## Items from a dataset
__________________________________________________

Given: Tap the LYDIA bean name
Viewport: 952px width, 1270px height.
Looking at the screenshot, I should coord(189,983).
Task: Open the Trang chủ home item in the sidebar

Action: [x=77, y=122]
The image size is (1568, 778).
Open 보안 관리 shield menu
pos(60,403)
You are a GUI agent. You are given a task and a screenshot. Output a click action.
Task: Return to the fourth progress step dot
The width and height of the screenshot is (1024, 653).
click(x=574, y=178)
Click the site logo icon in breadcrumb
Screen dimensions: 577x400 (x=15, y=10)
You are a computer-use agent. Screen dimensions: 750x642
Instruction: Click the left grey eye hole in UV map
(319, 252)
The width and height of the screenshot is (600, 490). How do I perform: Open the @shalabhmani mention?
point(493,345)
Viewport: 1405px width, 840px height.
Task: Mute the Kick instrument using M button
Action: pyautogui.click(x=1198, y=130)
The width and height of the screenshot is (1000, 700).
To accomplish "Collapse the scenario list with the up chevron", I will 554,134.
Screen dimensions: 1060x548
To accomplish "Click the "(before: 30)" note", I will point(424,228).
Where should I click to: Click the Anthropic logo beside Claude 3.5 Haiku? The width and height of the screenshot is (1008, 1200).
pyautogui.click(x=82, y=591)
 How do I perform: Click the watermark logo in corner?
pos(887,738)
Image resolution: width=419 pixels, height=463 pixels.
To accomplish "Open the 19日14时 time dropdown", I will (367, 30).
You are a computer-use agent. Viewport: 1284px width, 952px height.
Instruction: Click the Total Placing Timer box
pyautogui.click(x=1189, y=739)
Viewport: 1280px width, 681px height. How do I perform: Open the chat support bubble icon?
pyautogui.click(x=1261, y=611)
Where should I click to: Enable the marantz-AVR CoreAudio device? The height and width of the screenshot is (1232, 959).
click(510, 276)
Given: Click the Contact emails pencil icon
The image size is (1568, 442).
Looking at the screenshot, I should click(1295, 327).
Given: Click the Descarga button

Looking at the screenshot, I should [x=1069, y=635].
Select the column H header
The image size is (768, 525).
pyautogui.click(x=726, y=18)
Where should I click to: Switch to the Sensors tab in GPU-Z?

__________________________________________________

## Exercise
Answer with nothing but the count of lines in the entries that hold the word "agent".

## Final answer
3